(Beginning of Exercise data)
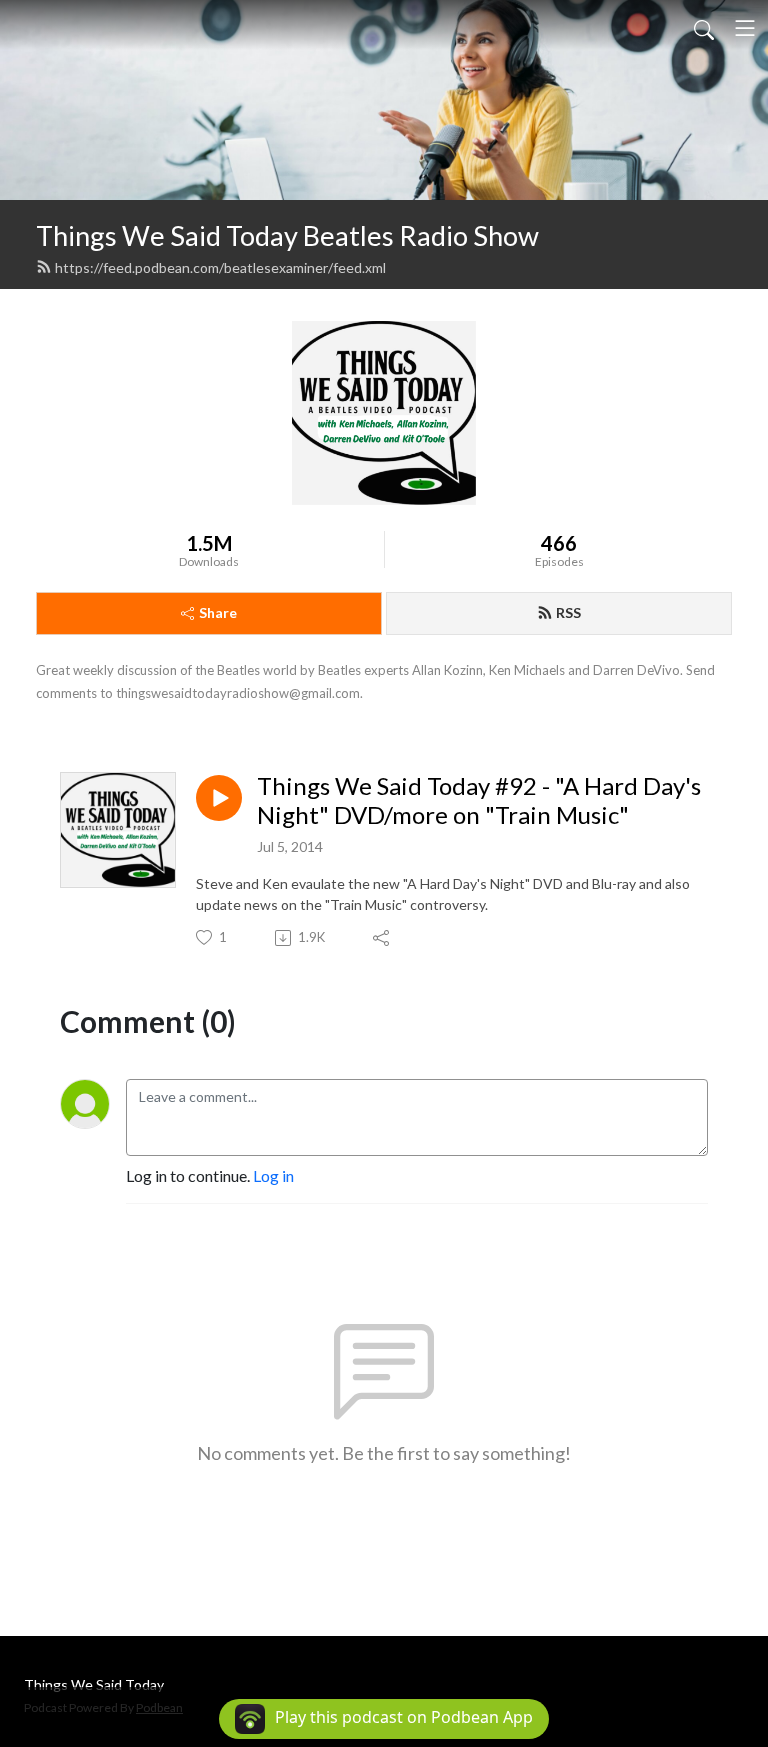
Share (218, 612)
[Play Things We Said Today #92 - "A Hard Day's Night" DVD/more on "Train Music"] (219, 798)
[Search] (704, 28)
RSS (568, 612)
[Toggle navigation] (745, 28)
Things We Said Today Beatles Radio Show (287, 235)
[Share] (382, 938)
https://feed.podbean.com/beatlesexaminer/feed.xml (220, 267)
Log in (273, 1175)
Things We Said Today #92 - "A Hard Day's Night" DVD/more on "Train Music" (479, 800)
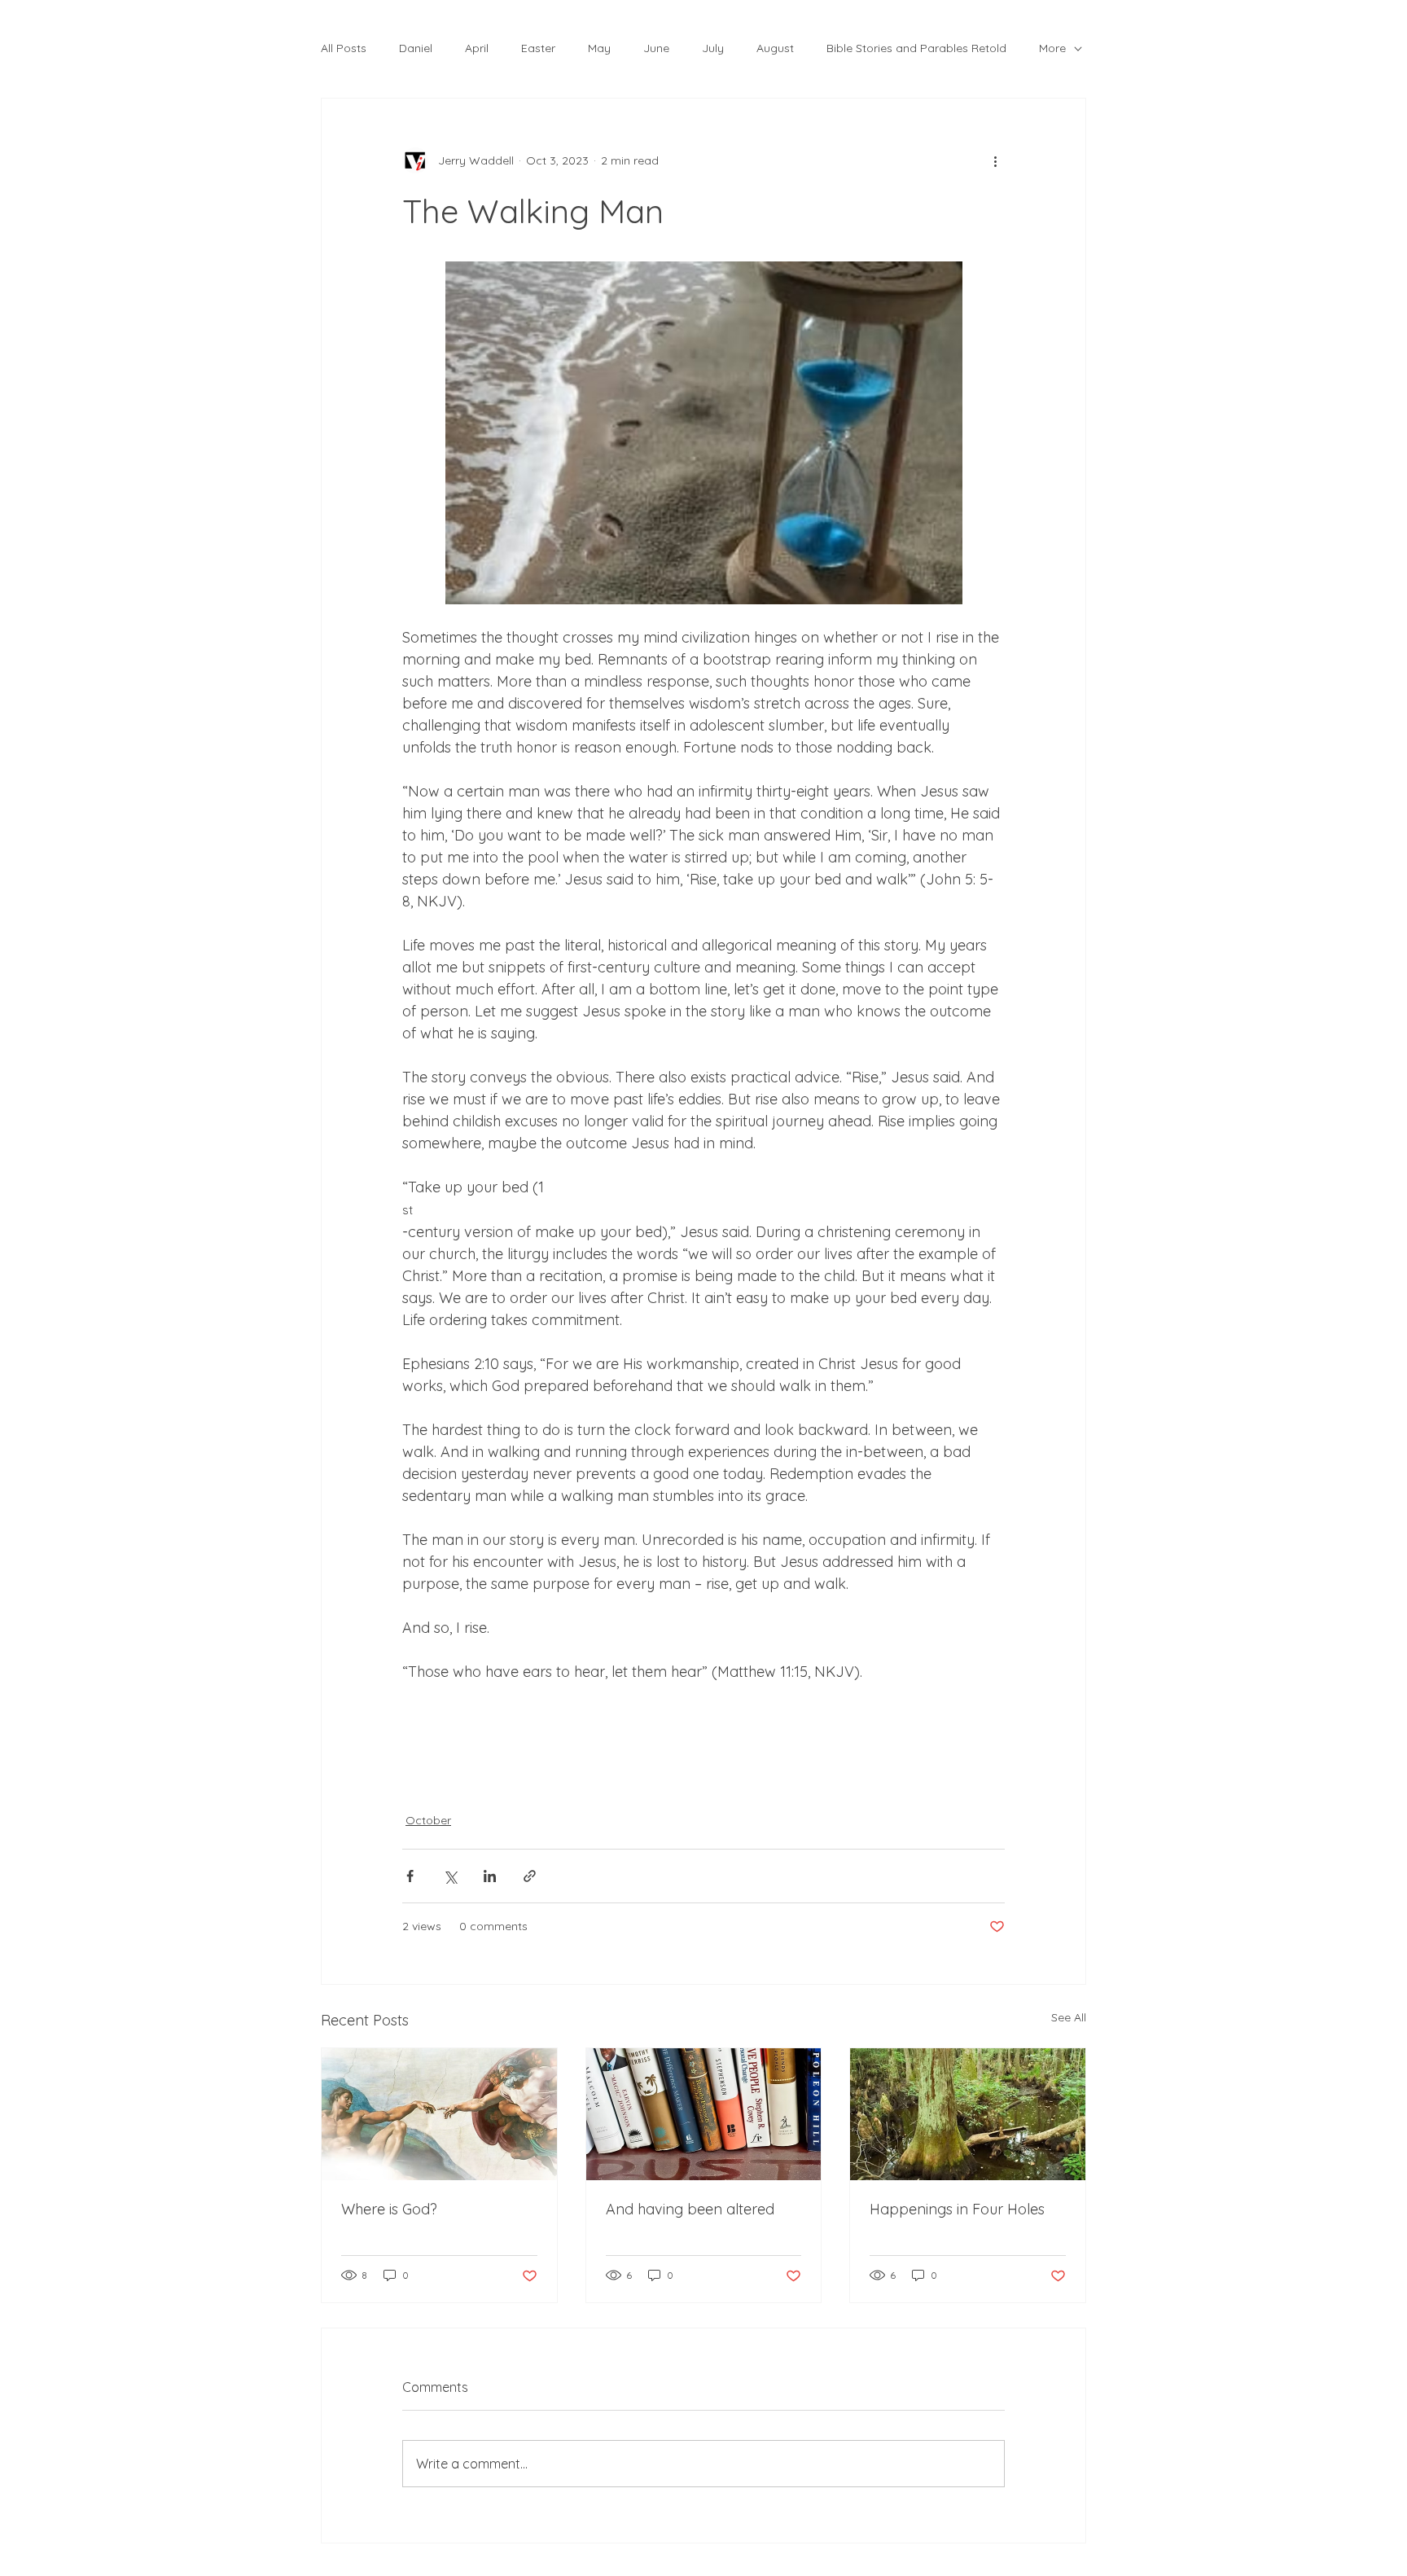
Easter (538, 48)
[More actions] (995, 160)
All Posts (343, 48)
(End of Exercise data)
## What the task asks
In your copy of the entries above, keep the text exact and leave out the pictures.

## Reply to the exercise
Share (218, 612)
[Play Things We Said Today #92 - "A Hard Day's Night" DVD/more on "Train Music"] (219, 798)
[Search] (704, 28)
RSS (568, 612)
[Toggle navigation] (745, 28)
Things We Said Today Beatles Radio Show (287, 235)
[Share] (382, 938)
https://feed.podbean.com/beatlesexaminer/feed.xml (220, 267)
Log in (273, 1175)
Things We Said Today #92 - "A Hard Day's Night" DVD/more on "Train Music" (479, 800)
Easter (538, 48)
[More actions] (995, 160)
All Posts (343, 48)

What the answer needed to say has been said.